Text provided
Several biological markers could be employed to validate self-reported smoking data. Cotinine, a major metabolite of nicotine in tobacco smoke, is the most commonly used biomarker. However, cotinine is elevated from smoking for only days to weeks (Jarvis et al. 1998). Expired carbon monoxide (CO), although sensitive to very recent smoking, lasts for only up to 8 hours (Sandberg, et al. 2011).

DNA methylation is an epigenetic process in which a methyl group is added to a DNA molecule. Environmental factors, such as exposure to cigarette smoke, can result in epigenetic changes (Bollati and Baccarelli 2010), and these changes can serve as biomarkers for long-term environmental exposure (Ladd-Acosta 2015). Epigenome-wide association studies have identified hundreds of DNA methylation sites, referred to as CpG or cg sites, associated with smoking. (Breitling et al. 2011; Harlid et al. 2014; Gao et al. 2015; Ambatipudi et al. 2016, Joehanes et al. 2016). The two sites most frequently associated with smoking are methylation of cg05575921 in the AHRR gene and cg03636183 in the F2RL3 gene (Gao et al. 2015; Ambatipudi, et al. 2016; Lee et al. 2016), and these two CpG sites have been proposed as candidate biomarkers to determine smoking status (Philibert et al. 2013). These sites have been consistently linked to smoking status in multiple population groups (Elliott et al. 2014, Guida et al. 2015, Beach et al. 2017), among both sexes (Dogan et al. 2014), across a wide range of ages (Beach et al. 2015) and different tissues (Stueve et al. 2017), and across different methylation platforms (Breitling et al. 2011, Joehanes et al. 2016).

The performance of cg05575921 as a predictor of smoking had an area under the curve of 0.99 (Philibert et al. 2015) in a small study. A recent study in two independent samples showed that cg05575921 is a robust indicator for smoking, as confirmed by serum cotinine concentrations (Andersen et al. 2017). Methylation at cg05575921 and cg03636183 along with other CpG sites has also been shown to predict lung cancer risk (Baglietto et al. 2017) and lung cancer incidence with an area under of curve (AUC) of approximately 0.8 (Zhang et al. 2016).

Given data
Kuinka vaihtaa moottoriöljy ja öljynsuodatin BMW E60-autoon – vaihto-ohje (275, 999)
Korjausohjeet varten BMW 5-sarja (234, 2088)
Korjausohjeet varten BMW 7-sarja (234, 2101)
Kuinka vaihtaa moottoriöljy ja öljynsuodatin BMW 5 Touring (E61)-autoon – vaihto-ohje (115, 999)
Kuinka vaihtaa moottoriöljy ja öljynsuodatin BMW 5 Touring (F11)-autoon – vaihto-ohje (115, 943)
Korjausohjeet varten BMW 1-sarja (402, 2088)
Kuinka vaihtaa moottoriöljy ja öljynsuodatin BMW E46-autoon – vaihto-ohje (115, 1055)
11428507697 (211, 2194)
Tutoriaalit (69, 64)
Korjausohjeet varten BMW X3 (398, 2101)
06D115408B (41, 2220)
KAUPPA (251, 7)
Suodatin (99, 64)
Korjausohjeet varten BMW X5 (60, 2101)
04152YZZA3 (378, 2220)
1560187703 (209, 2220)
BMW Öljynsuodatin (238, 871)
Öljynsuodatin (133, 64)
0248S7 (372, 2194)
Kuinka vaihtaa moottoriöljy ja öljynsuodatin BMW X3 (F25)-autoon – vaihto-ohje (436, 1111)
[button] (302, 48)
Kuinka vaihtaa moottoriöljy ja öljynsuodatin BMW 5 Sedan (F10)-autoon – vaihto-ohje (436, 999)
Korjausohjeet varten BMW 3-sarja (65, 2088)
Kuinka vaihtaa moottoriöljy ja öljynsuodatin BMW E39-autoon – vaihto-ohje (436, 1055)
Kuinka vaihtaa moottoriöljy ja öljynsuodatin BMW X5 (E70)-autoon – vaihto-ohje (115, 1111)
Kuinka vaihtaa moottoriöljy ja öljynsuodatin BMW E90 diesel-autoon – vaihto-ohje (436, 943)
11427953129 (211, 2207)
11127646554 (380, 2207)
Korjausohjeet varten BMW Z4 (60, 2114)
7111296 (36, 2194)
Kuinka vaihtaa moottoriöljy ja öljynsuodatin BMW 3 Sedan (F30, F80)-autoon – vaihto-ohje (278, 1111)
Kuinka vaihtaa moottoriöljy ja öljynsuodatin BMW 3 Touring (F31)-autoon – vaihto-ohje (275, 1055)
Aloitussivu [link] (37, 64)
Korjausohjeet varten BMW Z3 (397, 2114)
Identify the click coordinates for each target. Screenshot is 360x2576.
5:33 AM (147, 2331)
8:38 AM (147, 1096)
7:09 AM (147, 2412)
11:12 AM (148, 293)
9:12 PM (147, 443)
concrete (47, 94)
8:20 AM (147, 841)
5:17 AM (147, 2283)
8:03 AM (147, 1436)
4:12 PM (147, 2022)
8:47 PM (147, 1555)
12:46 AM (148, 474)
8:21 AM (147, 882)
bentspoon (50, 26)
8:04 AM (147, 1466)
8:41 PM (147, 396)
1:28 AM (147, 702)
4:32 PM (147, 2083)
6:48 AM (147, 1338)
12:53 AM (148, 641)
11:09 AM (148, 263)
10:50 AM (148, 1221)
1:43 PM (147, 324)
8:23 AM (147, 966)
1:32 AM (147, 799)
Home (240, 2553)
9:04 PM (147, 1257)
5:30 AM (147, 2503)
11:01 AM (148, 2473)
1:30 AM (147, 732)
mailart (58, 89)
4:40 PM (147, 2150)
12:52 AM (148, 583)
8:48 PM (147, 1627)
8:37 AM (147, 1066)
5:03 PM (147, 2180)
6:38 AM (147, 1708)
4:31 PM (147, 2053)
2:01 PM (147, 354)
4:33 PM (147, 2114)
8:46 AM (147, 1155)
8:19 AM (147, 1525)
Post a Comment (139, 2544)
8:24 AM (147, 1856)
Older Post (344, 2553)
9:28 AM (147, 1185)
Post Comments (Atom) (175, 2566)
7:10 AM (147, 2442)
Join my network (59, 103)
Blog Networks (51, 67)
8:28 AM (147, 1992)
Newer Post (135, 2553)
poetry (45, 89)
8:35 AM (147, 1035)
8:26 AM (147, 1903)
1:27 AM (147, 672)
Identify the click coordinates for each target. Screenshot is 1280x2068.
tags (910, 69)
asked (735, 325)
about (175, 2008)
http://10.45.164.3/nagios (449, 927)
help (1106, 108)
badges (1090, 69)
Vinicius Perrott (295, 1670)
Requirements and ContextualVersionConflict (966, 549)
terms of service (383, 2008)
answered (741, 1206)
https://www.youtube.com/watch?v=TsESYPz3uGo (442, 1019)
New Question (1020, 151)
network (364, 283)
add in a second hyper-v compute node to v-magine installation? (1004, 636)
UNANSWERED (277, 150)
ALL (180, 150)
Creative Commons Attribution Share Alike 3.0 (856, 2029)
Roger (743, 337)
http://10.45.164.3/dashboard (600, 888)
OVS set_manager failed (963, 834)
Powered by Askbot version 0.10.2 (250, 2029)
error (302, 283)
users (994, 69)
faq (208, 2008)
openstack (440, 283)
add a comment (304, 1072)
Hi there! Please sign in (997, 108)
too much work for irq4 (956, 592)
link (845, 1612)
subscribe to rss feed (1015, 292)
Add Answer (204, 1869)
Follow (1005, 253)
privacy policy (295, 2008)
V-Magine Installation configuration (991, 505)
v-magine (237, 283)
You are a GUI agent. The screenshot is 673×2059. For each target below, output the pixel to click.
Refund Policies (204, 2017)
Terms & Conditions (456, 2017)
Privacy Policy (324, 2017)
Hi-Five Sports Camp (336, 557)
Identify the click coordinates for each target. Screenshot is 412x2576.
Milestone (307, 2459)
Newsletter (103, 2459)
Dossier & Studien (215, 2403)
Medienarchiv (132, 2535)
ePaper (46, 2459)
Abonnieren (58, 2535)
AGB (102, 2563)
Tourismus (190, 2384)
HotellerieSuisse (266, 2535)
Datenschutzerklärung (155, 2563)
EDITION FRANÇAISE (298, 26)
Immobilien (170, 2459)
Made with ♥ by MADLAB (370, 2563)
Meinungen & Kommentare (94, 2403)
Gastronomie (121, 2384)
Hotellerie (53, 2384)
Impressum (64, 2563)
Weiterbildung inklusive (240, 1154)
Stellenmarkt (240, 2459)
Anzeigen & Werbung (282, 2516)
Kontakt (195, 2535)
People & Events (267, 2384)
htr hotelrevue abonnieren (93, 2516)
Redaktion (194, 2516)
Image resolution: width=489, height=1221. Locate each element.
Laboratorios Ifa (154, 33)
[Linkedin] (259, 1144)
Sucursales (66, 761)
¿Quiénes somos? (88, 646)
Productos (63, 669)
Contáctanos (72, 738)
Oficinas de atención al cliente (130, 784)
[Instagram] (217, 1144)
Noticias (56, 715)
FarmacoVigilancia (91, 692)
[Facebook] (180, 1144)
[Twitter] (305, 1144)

Work request 1
According to the text on smoking biomarkers, how long does expired carbon monoxide last after smoking?
Work request 2
Reproduce the text on smoking biomarkers from "The performance of" to "(Zhang et al. 2016).".
Work request 3
In the text on smoking biomarkers, list every study cited for the sentence beginning "Epigenome-wide association studies have identified hundreds of DNA methylation sites."

Answer 1
Up to 8 hours.

Answer 2
The performance of cg05575921 as a predictor of smoking had an area under the curve of 0.99 (Philibert et al. 2015) in a small study. A recent study in two independent samples showed that cg05575921 is a robust indicator for smoking, as confirmed by serum cotinine concentrations (Andersen et al. 2017). Methylation at cg05575921 and cg03636183 along with other CpG sites has also been shown to predict lung cancer risk (Baglietto et al. 2017) and lung cancer incidence with an area under of curve (AUC) of approximately 0.8 (Zhang et al. 2016).

Answer 3
- Breitling et al. 2011
- Harlid et al. 2014
- Gao et al. 2015
- Ambatipudi et al. 2016
- Joehanes et al. 2016